» DATA SHOWN:
......

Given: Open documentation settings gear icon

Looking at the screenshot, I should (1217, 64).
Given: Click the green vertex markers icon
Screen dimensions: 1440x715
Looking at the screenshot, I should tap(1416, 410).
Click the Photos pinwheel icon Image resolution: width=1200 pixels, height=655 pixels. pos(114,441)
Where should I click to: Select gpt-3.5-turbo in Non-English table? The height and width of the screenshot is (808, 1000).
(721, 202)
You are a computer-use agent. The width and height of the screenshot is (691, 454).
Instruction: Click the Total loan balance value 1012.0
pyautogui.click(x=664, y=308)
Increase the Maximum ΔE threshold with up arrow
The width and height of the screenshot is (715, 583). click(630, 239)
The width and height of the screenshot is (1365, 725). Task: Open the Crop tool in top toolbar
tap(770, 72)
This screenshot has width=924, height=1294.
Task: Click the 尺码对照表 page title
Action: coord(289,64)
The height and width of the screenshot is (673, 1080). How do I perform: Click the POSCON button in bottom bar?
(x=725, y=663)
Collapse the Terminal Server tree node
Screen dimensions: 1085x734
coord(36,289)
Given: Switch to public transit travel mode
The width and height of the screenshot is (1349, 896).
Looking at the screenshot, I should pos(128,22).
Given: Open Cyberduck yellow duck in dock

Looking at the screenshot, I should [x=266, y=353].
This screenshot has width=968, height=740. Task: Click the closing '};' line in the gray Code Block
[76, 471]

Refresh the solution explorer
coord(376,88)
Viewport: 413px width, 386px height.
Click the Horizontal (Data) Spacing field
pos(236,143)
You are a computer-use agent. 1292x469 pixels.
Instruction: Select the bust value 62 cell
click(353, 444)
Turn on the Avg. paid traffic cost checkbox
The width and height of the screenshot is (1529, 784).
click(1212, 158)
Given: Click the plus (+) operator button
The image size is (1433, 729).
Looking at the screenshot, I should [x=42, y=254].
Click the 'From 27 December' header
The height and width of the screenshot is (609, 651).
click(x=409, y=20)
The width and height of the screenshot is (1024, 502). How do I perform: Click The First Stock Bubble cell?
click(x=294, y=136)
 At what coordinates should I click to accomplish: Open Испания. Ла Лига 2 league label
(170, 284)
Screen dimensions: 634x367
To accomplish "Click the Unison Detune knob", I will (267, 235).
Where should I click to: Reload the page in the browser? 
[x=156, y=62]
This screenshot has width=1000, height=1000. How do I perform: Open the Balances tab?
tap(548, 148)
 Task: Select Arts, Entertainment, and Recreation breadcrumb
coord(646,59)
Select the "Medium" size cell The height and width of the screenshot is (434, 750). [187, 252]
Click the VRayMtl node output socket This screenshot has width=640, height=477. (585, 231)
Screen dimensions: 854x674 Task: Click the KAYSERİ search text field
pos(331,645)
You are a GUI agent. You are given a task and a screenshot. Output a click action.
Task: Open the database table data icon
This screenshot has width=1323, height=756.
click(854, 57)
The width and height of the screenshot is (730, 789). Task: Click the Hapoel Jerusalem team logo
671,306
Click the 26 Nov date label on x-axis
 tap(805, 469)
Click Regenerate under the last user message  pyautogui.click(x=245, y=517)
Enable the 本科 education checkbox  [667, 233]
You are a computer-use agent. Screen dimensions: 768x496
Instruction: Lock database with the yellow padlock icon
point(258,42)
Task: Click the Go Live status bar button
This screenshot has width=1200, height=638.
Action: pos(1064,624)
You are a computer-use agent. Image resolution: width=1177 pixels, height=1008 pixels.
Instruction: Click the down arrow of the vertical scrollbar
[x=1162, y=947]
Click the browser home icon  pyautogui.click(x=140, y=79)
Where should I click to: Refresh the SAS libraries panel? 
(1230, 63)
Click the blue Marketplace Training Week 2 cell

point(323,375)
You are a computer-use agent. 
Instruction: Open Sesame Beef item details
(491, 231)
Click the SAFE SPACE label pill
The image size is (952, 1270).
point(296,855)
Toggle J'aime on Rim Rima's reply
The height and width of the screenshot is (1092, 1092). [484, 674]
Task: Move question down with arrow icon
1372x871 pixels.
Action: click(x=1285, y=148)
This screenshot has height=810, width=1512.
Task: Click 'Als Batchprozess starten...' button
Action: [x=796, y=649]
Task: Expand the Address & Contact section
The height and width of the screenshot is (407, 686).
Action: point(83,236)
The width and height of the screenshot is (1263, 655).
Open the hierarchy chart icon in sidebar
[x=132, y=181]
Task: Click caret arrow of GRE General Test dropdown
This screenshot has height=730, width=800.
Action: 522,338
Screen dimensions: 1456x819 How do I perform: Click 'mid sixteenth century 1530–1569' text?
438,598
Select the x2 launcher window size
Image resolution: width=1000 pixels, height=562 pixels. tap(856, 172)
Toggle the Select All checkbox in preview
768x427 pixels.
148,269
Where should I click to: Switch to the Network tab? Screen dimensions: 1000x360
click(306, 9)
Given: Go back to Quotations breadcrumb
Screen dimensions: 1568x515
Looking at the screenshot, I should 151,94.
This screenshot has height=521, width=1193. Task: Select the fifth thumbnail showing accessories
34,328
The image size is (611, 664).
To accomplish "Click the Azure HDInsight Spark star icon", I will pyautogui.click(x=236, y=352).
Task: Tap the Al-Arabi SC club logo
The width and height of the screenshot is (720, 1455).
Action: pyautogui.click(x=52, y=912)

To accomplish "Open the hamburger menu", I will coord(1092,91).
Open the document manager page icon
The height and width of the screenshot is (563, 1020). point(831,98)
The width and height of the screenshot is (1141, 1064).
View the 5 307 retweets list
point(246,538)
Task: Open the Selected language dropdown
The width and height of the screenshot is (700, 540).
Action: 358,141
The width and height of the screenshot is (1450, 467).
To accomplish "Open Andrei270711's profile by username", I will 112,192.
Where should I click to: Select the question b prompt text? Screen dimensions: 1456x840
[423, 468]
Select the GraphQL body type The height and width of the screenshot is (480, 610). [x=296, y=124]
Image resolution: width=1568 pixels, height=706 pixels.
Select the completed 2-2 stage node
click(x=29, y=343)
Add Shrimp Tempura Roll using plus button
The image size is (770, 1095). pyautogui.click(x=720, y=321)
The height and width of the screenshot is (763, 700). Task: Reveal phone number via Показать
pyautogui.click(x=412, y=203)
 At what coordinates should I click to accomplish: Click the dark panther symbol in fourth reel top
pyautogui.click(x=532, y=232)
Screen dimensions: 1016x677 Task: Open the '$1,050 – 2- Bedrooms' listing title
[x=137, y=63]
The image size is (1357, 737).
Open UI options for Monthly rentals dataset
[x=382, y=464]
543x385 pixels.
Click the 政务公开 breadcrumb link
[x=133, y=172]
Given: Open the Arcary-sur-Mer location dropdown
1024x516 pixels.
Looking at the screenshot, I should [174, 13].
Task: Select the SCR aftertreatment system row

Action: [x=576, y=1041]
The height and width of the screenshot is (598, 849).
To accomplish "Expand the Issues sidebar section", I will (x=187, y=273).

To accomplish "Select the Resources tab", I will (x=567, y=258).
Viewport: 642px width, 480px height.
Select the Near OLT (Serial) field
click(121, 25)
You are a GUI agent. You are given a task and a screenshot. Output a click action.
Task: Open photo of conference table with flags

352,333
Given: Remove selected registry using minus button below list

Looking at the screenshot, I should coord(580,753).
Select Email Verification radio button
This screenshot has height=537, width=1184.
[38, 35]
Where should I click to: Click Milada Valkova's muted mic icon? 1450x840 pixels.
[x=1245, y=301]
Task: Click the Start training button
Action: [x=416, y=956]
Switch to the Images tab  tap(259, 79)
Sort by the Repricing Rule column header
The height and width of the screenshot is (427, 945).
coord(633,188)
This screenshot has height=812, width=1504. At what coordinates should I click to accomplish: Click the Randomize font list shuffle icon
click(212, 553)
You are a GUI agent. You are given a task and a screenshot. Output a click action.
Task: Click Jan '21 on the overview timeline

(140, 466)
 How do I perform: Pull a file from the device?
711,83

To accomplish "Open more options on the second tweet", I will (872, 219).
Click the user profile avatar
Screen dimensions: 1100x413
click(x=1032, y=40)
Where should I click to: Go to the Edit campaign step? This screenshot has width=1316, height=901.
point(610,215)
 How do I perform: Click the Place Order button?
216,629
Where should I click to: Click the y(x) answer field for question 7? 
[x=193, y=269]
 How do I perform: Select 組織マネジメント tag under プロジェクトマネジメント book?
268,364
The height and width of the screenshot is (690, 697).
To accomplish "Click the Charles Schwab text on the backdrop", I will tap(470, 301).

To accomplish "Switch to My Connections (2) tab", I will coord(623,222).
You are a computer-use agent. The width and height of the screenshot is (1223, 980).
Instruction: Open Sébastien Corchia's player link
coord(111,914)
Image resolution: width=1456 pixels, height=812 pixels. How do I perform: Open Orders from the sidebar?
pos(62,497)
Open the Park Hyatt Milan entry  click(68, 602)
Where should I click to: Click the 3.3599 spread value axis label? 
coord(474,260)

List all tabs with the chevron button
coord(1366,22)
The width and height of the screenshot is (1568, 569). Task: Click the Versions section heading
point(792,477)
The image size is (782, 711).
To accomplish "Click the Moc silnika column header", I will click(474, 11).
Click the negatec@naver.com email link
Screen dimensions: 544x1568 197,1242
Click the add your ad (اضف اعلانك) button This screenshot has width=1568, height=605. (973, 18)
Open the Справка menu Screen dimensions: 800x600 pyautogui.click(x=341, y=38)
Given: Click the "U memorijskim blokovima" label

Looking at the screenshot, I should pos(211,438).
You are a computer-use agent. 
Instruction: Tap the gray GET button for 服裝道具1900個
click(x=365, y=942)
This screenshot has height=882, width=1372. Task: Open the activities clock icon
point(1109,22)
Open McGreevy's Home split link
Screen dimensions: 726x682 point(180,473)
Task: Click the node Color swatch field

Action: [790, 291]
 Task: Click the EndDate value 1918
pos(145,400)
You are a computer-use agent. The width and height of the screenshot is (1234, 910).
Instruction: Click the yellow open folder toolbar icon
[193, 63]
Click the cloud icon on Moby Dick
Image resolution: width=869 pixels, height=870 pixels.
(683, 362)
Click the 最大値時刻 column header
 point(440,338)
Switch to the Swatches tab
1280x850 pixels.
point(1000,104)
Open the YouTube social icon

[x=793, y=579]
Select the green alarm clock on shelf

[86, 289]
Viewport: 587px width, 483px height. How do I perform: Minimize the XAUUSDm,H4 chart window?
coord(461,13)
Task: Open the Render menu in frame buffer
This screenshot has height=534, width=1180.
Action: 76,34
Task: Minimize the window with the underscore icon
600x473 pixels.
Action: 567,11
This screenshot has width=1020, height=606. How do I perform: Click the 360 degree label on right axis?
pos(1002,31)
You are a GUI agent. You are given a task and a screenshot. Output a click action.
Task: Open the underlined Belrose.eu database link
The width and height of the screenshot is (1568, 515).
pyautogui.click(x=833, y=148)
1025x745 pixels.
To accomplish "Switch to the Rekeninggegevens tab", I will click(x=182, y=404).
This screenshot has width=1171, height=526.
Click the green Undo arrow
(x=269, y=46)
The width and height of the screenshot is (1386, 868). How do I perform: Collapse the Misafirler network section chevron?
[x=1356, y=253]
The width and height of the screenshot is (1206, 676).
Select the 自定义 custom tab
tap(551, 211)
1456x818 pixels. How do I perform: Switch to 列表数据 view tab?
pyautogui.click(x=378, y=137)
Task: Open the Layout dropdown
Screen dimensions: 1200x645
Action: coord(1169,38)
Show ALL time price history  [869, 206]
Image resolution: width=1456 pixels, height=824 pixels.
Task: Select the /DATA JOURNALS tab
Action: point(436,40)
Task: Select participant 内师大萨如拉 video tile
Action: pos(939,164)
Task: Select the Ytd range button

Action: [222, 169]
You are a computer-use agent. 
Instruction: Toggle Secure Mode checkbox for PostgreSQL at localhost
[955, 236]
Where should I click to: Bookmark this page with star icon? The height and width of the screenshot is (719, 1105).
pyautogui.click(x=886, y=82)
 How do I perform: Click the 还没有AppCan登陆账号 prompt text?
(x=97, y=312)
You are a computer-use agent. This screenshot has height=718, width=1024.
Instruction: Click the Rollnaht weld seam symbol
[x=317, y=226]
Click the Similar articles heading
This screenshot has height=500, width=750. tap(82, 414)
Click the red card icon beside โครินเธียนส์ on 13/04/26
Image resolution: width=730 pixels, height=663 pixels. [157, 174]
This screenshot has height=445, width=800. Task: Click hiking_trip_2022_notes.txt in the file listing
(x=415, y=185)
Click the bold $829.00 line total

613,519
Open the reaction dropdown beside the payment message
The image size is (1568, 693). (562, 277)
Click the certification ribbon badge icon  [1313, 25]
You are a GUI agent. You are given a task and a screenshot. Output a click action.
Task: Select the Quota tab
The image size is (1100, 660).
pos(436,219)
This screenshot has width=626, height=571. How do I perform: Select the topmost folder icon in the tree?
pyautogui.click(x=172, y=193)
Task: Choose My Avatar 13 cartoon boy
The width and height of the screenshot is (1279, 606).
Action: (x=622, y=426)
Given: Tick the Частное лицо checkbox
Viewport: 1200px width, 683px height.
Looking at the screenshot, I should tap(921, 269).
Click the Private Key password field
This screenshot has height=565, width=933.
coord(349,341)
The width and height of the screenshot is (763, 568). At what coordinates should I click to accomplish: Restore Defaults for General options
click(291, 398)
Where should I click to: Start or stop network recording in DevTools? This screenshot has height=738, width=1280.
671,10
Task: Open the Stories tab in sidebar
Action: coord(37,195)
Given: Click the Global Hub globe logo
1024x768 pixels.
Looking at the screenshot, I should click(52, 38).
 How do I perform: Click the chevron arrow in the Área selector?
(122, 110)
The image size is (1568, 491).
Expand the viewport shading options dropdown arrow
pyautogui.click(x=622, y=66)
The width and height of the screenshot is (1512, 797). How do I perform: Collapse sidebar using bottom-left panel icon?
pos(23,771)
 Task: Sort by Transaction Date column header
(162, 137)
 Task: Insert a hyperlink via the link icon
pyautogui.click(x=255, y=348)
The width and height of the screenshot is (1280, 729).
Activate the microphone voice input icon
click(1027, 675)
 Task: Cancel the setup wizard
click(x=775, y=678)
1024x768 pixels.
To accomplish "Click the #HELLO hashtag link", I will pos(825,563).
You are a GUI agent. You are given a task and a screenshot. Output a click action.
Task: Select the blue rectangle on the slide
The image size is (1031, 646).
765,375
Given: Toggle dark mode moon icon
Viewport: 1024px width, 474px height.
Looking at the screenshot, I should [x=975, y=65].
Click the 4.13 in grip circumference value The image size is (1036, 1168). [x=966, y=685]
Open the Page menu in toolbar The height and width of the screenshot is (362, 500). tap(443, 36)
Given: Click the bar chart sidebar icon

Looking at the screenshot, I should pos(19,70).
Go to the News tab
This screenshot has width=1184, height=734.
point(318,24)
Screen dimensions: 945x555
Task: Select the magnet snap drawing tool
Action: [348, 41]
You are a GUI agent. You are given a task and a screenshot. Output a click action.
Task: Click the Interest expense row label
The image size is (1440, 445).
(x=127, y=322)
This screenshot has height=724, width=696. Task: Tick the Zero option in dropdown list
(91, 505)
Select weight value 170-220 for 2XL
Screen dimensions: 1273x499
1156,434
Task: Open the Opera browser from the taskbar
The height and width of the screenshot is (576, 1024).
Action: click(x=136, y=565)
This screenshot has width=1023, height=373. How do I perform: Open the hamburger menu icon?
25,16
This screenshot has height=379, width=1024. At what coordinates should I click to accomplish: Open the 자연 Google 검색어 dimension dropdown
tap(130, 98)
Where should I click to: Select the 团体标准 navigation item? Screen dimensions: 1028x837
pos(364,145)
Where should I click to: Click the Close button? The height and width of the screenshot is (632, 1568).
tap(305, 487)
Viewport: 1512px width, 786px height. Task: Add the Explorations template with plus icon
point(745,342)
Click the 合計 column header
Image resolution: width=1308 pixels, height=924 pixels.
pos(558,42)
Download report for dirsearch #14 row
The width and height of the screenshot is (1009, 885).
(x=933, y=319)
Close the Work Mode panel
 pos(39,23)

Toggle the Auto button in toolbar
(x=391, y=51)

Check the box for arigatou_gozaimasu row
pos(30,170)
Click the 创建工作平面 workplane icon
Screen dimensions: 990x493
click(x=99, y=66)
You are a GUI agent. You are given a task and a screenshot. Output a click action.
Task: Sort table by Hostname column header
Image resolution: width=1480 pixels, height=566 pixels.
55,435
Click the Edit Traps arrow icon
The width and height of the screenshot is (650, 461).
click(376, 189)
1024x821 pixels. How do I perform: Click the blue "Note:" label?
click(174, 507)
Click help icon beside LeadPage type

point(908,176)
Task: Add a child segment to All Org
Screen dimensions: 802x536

......

» HOW TO COMPLETE THIS TASK: From the entries above, write out only the lines starting at the line that holds "Select the x2 launcher window size" and ending at the line that holds "The width and height of the screenshot is (1141, 1064).", keeping both and matching them exactly.

» TASK ANSWER:
Select the x2 launcher window size
Image resolution: width=1000 pixels, height=562 pixels. tap(856, 172)
Toggle the Select All checkbox in preview
768x427 pixels.
148,269
Where should I click to: Switch to the Network tab? Screen dimensions: 1000x360
click(306, 9)
Given: Go back to Quotations breadcrumb
Screen dimensions: 1568x515
Looking at the screenshot, I should 151,94.
This screenshot has height=521, width=1193. Task: Select the fifth thumbnail showing accessories
34,328
The image size is (611, 664).
To accomplish "Click the Azure HDInsight Spark star icon", I will pyautogui.click(x=236, y=352).
Task: Tap the Al-Arabi SC club logo
The width and height of the screenshot is (720, 1455).
Action: pyautogui.click(x=52, y=912)

To accomplish "Open the hamburger menu", I will coord(1092,91).
Open the document manager page icon
The height and width of the screenshot is (563, 1020). point(831,98)
The width and height of the screenshot is (1141, 1064).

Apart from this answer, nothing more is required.